Sunday, May 29, 2016

"sandbox" modes

After completing Michael Berlyn's Suspended, a player is given a special command that allows configuration of the main game- moving robots here and there, changing the timer, etc.  I heard about this feature many years before I actually beat Suspended.  At the time, it sounded like overkill for a game that I had bashed my head against (although in hindsight, it's really not the Herculean effort I thought it was).

I have to admit that, having beaten the game and finally being familiar with how things fit together, the extra challenge mode seemed like a cool idea.  Wow, a player could really make this game as hard or easy as they want to; I could see a fun optimization puzzle emerging.  I have to admit that I never actually played much with this extra mode, but it was cool to see and finally understand.
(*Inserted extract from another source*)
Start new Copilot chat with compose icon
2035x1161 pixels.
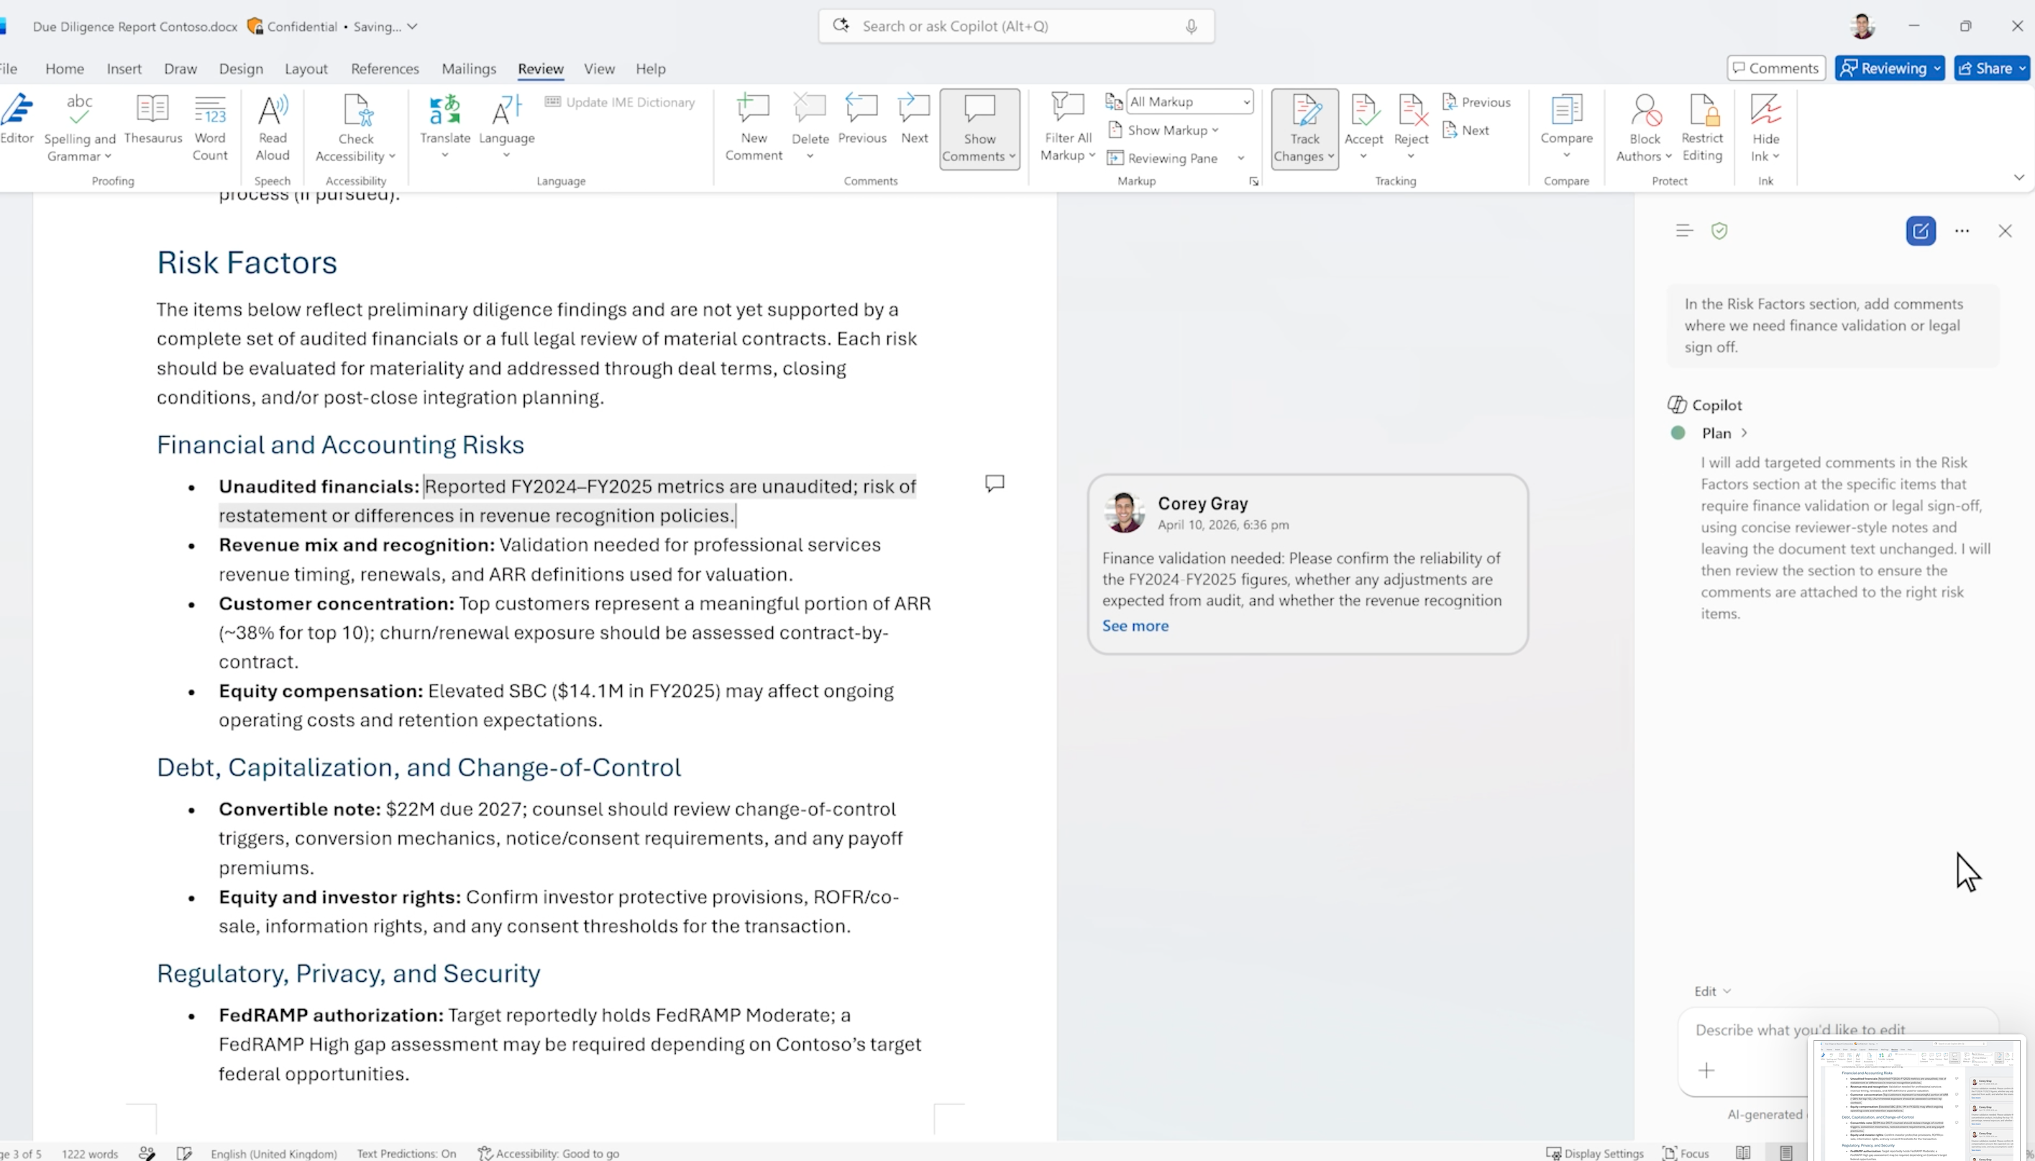(1920, 231)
I've pondered nice ways to provide a similar experience for players, and the easiest answer I came up with was to give the player a magic word when the game is completed that turns on debugging mode.  They'd be able to look at the object tree, move objects or the player around, or even control how daemons run.  I thought this would be a fun way to share the innards of the game with the player; for some reason, having game source available doesn't provide the same thrill unless it's, say, in Hugo and I'm applying new Roodylib functionality to it or something for my own curiosity.

Today's code sample supplies this magic word debugging system.



Now I just need to write a game that players would want to dig into!